Bakan points out there are many reasons why a Crown lawyer may not seek to hold an alleged criminal in jail until trial. He said some of those considerations may be, are they the bread winner, are there mental health issues at play, or other social issues.

Another key consideration is not putting people in jail because some studies have found that leads to a higher likelihood of reoffending.

BCPS points out in determining bail there are several factors at play, including making the argument that detention will:

  • Ensure the accused attends court;
  • Ensure the safety or protection of the public, including any victims or witnesses;
  • Maintain public confidence in the administration of justice.

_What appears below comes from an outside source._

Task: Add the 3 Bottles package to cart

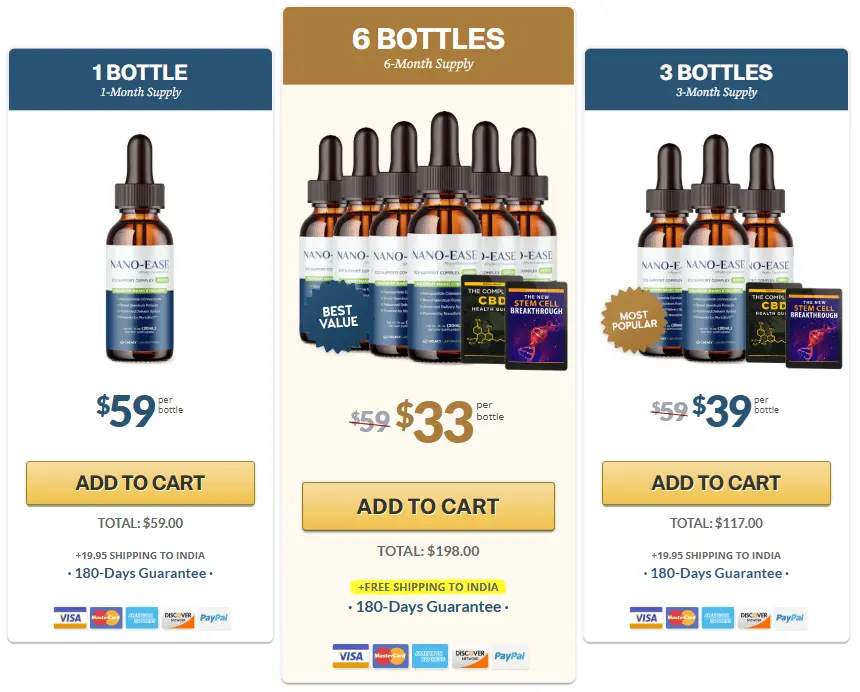Action: [x=716, y=483]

Yet, judges must exercise restraint in denying bail. That's because the Criminal Code and bail rules mean that detention is the exception, not the rule.

The NDP government's suggestion: Ottawa needs to reform bail rules. In violent cases involving a variety of weapons, they want to see the accused prove they aren’t a threat to the public.

Other premiers are also pressuring Ottawa for the same. Bakan said, that's problematic because they attack the core of the justice system -- that you are presumed innocent until proven guilty.

"I don't think these are going to help the causes of crime are very complex," added Bakan.

The answers too, he said, are complex like addressing poverty, housing, and mental health issues.

Bakan went on to say, "You talk to most criminologists and they will tell you that when you have healthy societies, housing, people are secure. Safety, public safety is much more protected."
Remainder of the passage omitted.